First-principles studies of electronic properties in lithium metasilicate (Li2SiO3)

Nguyen Thi Han; Vo Khuong Dien; Ngoc Thanh Thuy Tran; Duy Khanh Nguyen; Wu-Pei Su; Ming-Fa Lin

doi:10.1039/d0ra01583k

First-principles studies of electronic properties in lithium metasilicate (Li₂SiO₃)

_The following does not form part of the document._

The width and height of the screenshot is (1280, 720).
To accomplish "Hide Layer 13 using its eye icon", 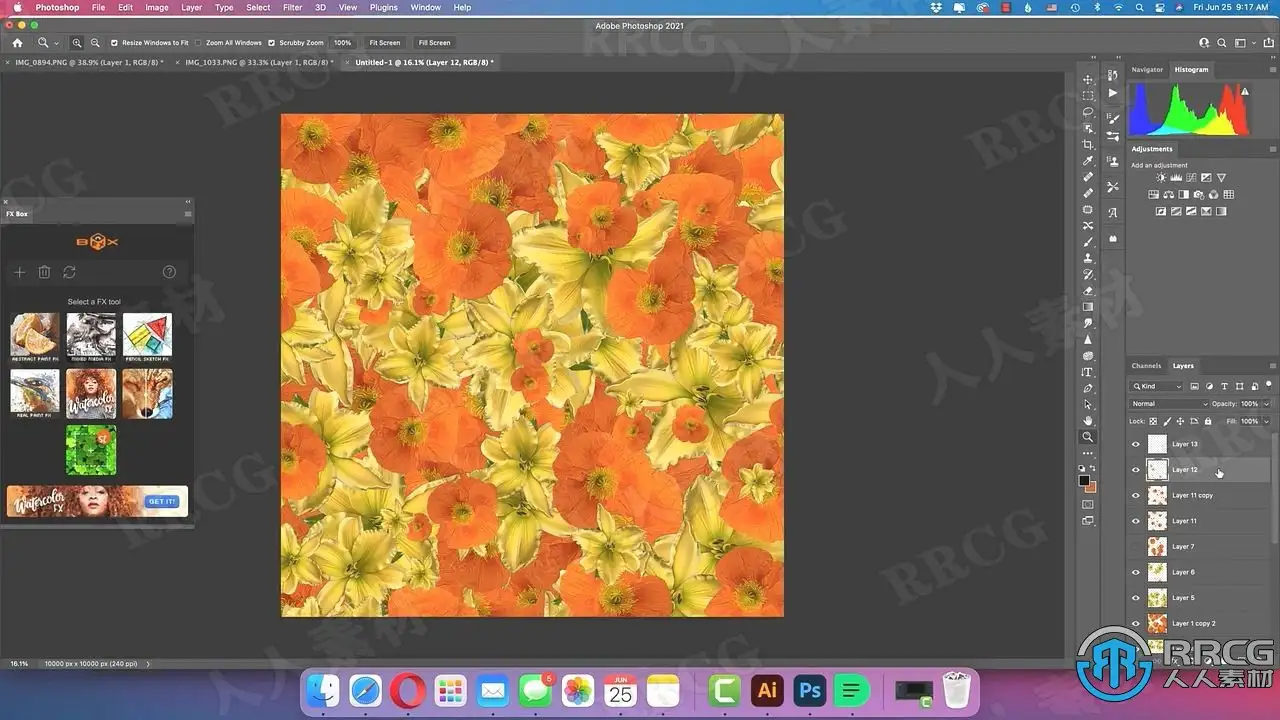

RSC Adv. 2020 Jun 29;10(41):24721-24729. doi: 10.1039/d0ra01583k. eCollection 2020 Jun 24.

Authors

Nguyen Thi Han^{1

2}, Vo Khuong Dien¹, Ngoc Thanh Thuy Tran³, Duy Khanh Nguyen⁴, Wu-Pei Su⁵, Ming-Fa Lin^{1

3}

Affiliations

¹ Department of Physics, National Cheng Kung University 701 Tainan Taiwan han.nguyen.dhsptn@gmail.com mflin@mail.ncku.edu.tw.
² Department of Chemistry, Thai Nguyen University of Education 20 Luong Ngoc Quyen, Quang Trung Thai Nguyen City Thai Nguyen Province Vietnam.
³ Hierarchical Green-Energy Materials (Hi-GEM) Research Center, National Cheng Kung University Tainan 70101 Taiwan.
⁴ Institute of Applied Technology, Thu Dau Mot University Binh Duong Province Vietnam.
⁵ Department of Physics and Texas Center for Superconductivity, University of Houston TX 77204 USA.

Abstract

Lithium metasilicate (Li₂SiO₃), which could serve as the electrolyte material in Li⁺-based batteries, exhibits unique lattice symmetry (an orthorhombic crystal), valence and conduction bands, charge density distribution, and van Hove singularities. Delicate analyses, based on reliable first-principles calculations, are utilized to identify the critical multi-orbital hybridizations in Li-O and Si-O bonds, 2s-(2s, 2p _x , 2p _y , 2p _z ) and (3s, 3p _x , 3p _y , 3p _z )-(2s, 2p _x , 2p _y , 2p _z ), respectively. This system shows a huge indirect gap of 5.077 eV. Therefore, there exist many strong covalent bonds, with obvious anisotropy and non-uniformity. On the other hand, the spin-dependent magnetic configurations are thoroughly absent. The theoretical framework could be generalized to explore the essential properties of cathode and anode materials of oxide compounds.